Reproduza todos os itens abaixo, linha por linha, sem nenhuma alteração.

Trechos dos itens:
========

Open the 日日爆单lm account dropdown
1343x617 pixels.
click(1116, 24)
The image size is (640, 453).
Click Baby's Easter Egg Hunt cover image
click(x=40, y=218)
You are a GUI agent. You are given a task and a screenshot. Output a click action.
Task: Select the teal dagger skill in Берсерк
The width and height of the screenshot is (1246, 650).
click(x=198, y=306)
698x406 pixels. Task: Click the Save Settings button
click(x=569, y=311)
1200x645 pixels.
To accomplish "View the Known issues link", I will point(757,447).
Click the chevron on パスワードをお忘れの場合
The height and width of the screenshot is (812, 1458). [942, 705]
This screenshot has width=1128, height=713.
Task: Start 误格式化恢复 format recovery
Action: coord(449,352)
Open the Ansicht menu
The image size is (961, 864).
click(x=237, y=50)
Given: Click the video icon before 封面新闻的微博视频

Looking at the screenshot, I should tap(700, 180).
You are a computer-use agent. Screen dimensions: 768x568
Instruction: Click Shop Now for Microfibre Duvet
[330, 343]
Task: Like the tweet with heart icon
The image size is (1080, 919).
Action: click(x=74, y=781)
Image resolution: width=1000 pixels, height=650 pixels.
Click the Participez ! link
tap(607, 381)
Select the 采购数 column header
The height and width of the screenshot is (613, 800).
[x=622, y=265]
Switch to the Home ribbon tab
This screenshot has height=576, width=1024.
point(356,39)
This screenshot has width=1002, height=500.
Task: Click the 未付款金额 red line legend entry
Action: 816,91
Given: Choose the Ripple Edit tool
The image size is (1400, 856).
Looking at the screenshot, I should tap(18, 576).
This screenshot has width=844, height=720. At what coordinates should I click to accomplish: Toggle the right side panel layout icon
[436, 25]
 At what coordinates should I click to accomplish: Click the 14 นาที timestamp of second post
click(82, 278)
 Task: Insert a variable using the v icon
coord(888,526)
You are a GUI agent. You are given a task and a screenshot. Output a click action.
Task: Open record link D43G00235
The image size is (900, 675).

========

Resultado da tarefa:
Open the 日日爆单lm account dropdown
1343x617 pixels.
click(1116, 24)
The image size is (640, 453).
Click Baby's Easter Egg Hunt cover image
click(x=40, y=218)
You are a GUI agent. You are given a task and a screenshot. Output a click action.
Task: Select the teal dagger skill in Берсерк
The width and height of the screenshot is (1246, 650).
click(x=198, y=306)
698x406 pixels. Task: Click the Save Settings button
click(x=569, y=311)
1200x645 pixels.
To accomplish "View the Known issues link", I will point(757,447).
Click the chevron on パスワードをお忘れの場合
The height and width of the screenshot is (812, 1458). [942, 705]
This screenshot has width=1128, height=713.
Task: Start 误格式化恢复 format recovery
Action: coord(449,352)
Open the Ansicht menu
The image size is (961, 864).
click(x=237, y=50)
Given: Click the video icon before 封面新闻的微博视频

Looking at the screenshot, I should tap(700, 180).
You are a computer-use agent. Screen dimensions: 768x568
Instruction: Click Shop Now for Microfibre Duvet
[330, 343]
Task: Like the tweet with heart icon
The image size is (1080, 919).
Action: click(x=74, y=781)
Image resolution: width=1000 pixels, height=650 pixels.
Click the Participez ! link
tap(607, 381)
Select the 采购数 column header
The height and width of the screenshot is (613, 800).
[x=622, y=265]
Switch to the Home ribbon tab
This screenshot has height=576, width=1024.
point(356,39)
This screenshot has width=1002, height=500.
Task: Click the 未付款金额 red line legend entry
Action: 816,91
Given: Choose the Ripple Edit tool
The image size is (1400, 856).
Looking at the screenshot, I should tap(18, 576).
This screenshot has width=844, height=720. At what coordinates should I click to accomplish: Toggle the right side panel layout icon
[436, 25]
 At what coordinates should I click to accomplish: Click the 14 นาที timestamp of second post
click(82, 278)
 Task: Insert a variable using the v icon
coord(888,526)
You are a GUI agent. You are given a task and a screenshot. Output a click action.
Task: Open record link D43G00235
The image size is (900, 675).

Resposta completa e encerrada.